Dizem que mãe é igual, e só muda o endereço…sinceramente? Tanto faz se a minha é cheia de defeitos, se me irrita, se me cobra, se me diz pra não chegar muito tarde em casa, se me pergunta como vão os estudos, se reclama porque passo tempo demais na frente do computador. Hoje eu só queria que fosse verdade esse ditado, que mãe fosse igual, e que só mudasse o endereço, porque talvez assim a minha não estivesse tão longe de mim agora. Talvez eu não tivesse que viver por minha própria conta agora, talvez eu não estivesse sentindo tanta saudade.
Eu troco, troco de boa vontade, com todos esses adolescentes idiotas, que reclamam, que se queixam, que perdem tempo brigando e magoando a mãe. Troco sem pensar duas vezes…faço um trato com o destino, e mando a mãe deles ir trabalhar em outro estado, bem longe deles, muito ocupada, e sem poder estar por perto no natal, no aniversário, no reveillon…
Eu troco todos os anos em que fui idiota também, e não soube aproveitar o que eu tinha dentro de casa, no quarto ao lado, na mesa de jantar…
Hoje, mais do que tudo, eu queria voltar no tempo, e viver tudo novamente, aproveitar mais, ser uma filha melhor.
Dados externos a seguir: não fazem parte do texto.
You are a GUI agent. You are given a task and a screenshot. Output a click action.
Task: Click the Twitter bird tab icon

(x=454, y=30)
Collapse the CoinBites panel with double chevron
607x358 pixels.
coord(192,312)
Mais do que tudo, eu queria que ela tivesse ido pra longe de mim sentindo mais orgulho, tendo mais fé em mim…
Hoje mais do que tudo ainda, eu queria um pouco mais de colo, um pouco mais de embalo na rede pra me fazer dormir, um pouco mais de comidinha caseira(preciso mesmo dar um tempo de fast food)…
Queria um pouco mais de sarais de poesia, um pouco mais de “tomar aquela cervejinha” com a mamãe na esquina de casa, que ela tanto me convidava depois da maior idade, só pra eu não ficar pela rua perambulando com quem ela não conhecia. Queria um pouco mais de “esse cigarro ainda te mata, menina”, seguido de uma cadeira sendo puxada, pra sentar ao meu lado, e ser fã número um dos meus pseudo-livros que nunca saíram da “boneca”, das minhas crônicas existencialistas e poesias mais angustiadas, que ela mostrava pros amigos críticos literários e acadêmicos como se fossem a oitava maravilha do mundo…
Hoje na verdade, mais do que nunca, eu queria aqueles braços de volta, os braços que devolvem todas as curas, todas as alegrias, todas as lições, todo o amor que existe no mundo.
Tem tanta gente querendo liberdade, querendo presentes, querendo dinheiro…tanta gente querendo tanta coisa…e hoje, tudo o que eu queria, tudo o que eu daria o meu reino pra ter, é um abraço.
...e não tem um dia que se passe em que eu não sinta saudades.